— Сиятельному Хархасуну не о чем беспокоиться, — неторопливо проговорил Непобедимый, призывая мятежницу к вниманию и повиновению. — Мёртвые — очень плохие воины. Ведь их гораздо больше живых, и, будь они в бою хотя бы сносны, землёй бы правили они, а не мы.
Хорезмиец снова зашуршал каламом. Глаза его сияли. Хоть кто-то получал от происходящего удовольствие.
— Непобедимый мудр. Мёртвые и впрямь никудышные воины, — отозвался серебряный голос сверху и, дав время сиятельному брату открыть рот для возражения, продолжил: — Никудышные воины, но страшное оружие, как мы уже, увы, убедились, к прискорбию нашему. Непобедимый имеет в виду, что нам предстоит битва не с мертвецами, а с теми, кто умеет поднимать мертвецов. С колдунами.
— Что касается колдовства, — проговорил Непобедимый, чувствуя облегчение оттого, что хотя бы часть тяжести удастся переложить со своих старых плеч на чужие, — то у Джихангира есть человек, сведущий в этих делах несравненно более недостойного…
Взгляды сидевших в белом шатре обратились к нестарой женщине в богато украшенной шубе и шапке с перьями филина, сидевшей у входа. Женщина в ответ приподняла веки и медленно улыбнулась.
Глава 3
Нишань-Удаган[154]
И оттуда послали своих послов, женку-чародеицу и двух татар с ней.[155]
Шаманка сидела в белом шатре — без неё редко решались важные дела. За нею единственной как-то молчаливо признавалось право заговаривать в присутствии Джихангира без его приказа. Впрочем, она редко пользовалась этим правом. Обычно достаточно было просто начать коситься из-под пушистой оторочки кистеухой шапки на говорившего и перебирать тонкими пальцами обереги-залаа[156] на шубе, как тот, будь это хоть один из родичей владыки, высокородных ханов, потомства Священного Воителя, начинал мяться, путаться, краснеть и вскоре замолкал, уже бледнея от ужаса за свою жизнь. Косноязычия повелитель не терпел и мог покарать за него довольно сурово. Впрочем, он не зря звался Саин-Ханом — Милостивым, Справедливым. Если косноязычие говорившего рождалось не в его глотке, а в узких глазах Нишань-Удаган, — глотка могла и не расплатиться за него.

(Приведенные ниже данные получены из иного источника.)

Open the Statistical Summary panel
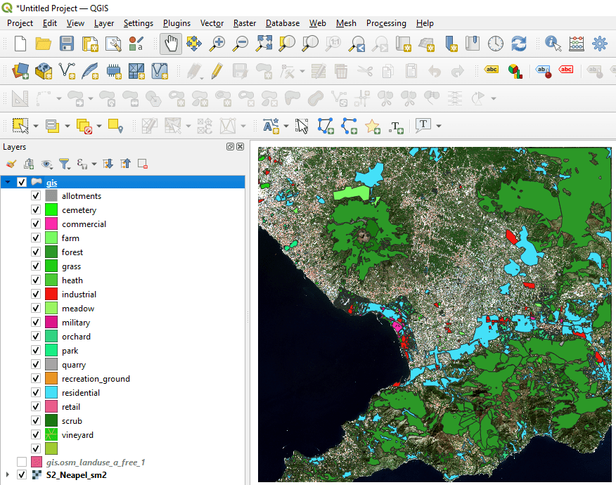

Однажды только за последние несколько лет пришлось ей вмешаться в происходящее в белом шатре, да еще, против обыкновения, спасая чужую глотку, и не от косноязычия, а, наоборот, от чрезмерного красноречия.
Было это перед самым западным походом. Мольбами одной из любимых жен Джихангира в белый шатер был допущен несторианский епископ[157]. Сперва он долго, очень долго толковал о величии своего бога и его земного сына — пророка Исы[158], об их деяниях и славе. А после начал убеждать Джихангира, что его поход в земли, погрязшие в ересях никейцев и халкедонян[159], должен быть походом во славу истинной веры и его учителя — Нестория. И конечно, перед началом столь благочестивого дела Джихангир должен принять святое крещение и должен обратить всех своих жен, и чад, и домочадцев, и сподвижников, а нежелающих креститься должно изгнать, дабы не оскверняли язычники святого дела, и должно… и должен… и должно… должен… долг…
С каждым повторением глупым несторианином этого слова присутствовавшие в белом шатре всё глубже вжимали головы в плечи, всё крепче прикипали взорами к узорам ковров, не смея взглянуть на всё более и более спокойное лицо Джихангира, как никогда похожее на тонкой резьбы тангутскую или чжурчженьскую[160] статуэтку из слоновой кости. Один одноглазый сухорукий аталык в простом черном чапане с беспокойством косился на единственную подвижную черточку молодого владыки — трепещущие, выгнувшиеся спинами разъяренных кошек тонкие ноздри. Вот сейчас задергается нежное, как лепесток лотоса, веко, прикрывшее грозовые тучи потемневших от гнева глаз — и ударит страшная молния ярости Джихангира.
И тут вдруг послышался спокойный голос Нишань-Удаган[161]:
— Э, седая борода, я чего-то не поняла — зачем ты своего Ису сыном божьим зовешь? Тебя послушать — шаман как шаман.
— К-какой шаман?! — поперхнулся от удивления епископ, из-под чёрных густых бровей воззрившись на бабу в косматой шубе, невесть чего делающую в Джихангировом шатре.